In Uncategorised

Analysis of 50 Canadian Orchestras’ Finances and Attendance between 2004-05 and 2011-12

July 24, 201324 July 2013

Information about arts disciplines – dance, orchestras, documentaries

Article Link

Based on data from 50 members of Orchestras Canada, this report highlights changes in the situation of orchestras between 2004-05 and 2011-12, including revenues, expenses, surplus, performances, and attendance. All figures in the report are adjusted for inflation.

While overall revenues and expenses increased (by 13% and 12% respectively), the report notes that “the overall revenue mix for the 50 orchestras did not change between 2004-05 and 2011-12. All three key revenue sources represented the same percentage of total revenues in both years: 38% for earned revenues; 33% for government revenues; and 29% for private sector revenues”. A more detailed analysis of revenue sources shows that “fundraising from individuals has become an increasingly important component of orchestra revenues (41% increase between 2004-05 and 2011-12)”.

The report breaks the overall timeframe into two distinct periods. Between 2004-05 and 2008-09, total revenues increased strongly (by 18%). Between 2008-09 and 2011-12, however, total revenues decreased by 4%. This two-period trend – with increasing revenues early on, followed by revenue decreases – was also the case for the three main revenue groups (i.e., earned, government, and private sector revenues).

For the overall timeframe, operating revenue increases were fairly widespread, with 66% of orchestras experiencing an inflation-adjusted increase in revenues. As noted in the report, “once again, there were two distinct periods in the data. Between 2004-05 and 2008-09, 74% of orchestras experienced a real increase in revenues. Only 46% of the orchestras registered a real increase in revenues between 2008-09 and 2011-12.”

On a regional basis, the report notes that orchestras in all five regions of the country (British Columbia, Prairies, Ontario, Quebec, and the Atlantic Provinces) experienced a real increase in revenues, but the growth rates vary, with Atlantic orchestras achieving the highest revenue growth (27%). More than one-half of orchestras in all regions had an inflation-adjusted increase in revenues between 2004-05 and 2011-12. The key factors in revenue growth vary between the regions.

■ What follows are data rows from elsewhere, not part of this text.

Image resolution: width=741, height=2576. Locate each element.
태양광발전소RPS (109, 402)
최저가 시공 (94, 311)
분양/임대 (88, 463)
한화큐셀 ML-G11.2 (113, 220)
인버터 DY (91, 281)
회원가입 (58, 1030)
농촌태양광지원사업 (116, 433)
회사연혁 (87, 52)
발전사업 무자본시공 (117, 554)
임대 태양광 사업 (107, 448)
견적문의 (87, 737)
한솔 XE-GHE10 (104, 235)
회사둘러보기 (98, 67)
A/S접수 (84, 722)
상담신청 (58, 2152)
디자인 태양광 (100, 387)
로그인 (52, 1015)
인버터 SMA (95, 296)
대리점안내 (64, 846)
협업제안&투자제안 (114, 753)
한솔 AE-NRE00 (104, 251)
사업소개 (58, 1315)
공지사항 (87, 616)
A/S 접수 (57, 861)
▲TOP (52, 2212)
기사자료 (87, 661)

The collective accumulated deficit of 12.5% of operating revenues in 2004-05 was reduced to 8.9% of revenues in 2011-12. The yearly deficit picture was similar in 2004-05 (1.9% of revenues) and 2011-12 (1.5% of revenues). As noted in the report, “these were the two worst deficit years during the timeframe of this study”.

Between 2004-05 and 2011-12, total attendance and the number of performances both increased (by 10% and 17% respectively). When changes in revenues and expenses are compared with the number of performances, “there were relatively small decreases in almost all revenue and expense data per performance”. Compared with attendance growth, “there was no change or a very small increase in revenue and expense data per attendee”. The value of endowment funds increased from 56% of all 50 orchestras’ total revenues in 2004-05 to 86% of total revenues in 2011-12. The number of orchestras reporting an endowment fund increased from 28 in 2004-05 to 33 in 2011-12.

The report also provides an analysis of changes by size of orchestra and by community size. While there was “substantial variation in the change in total revenues between different sizes of orchestras”, no simple pattern emerged from this analysis. Regarding community size, the data in the report indicate that orchestras in larger communities tended to fare better over time than their counterparts in less-populous areas.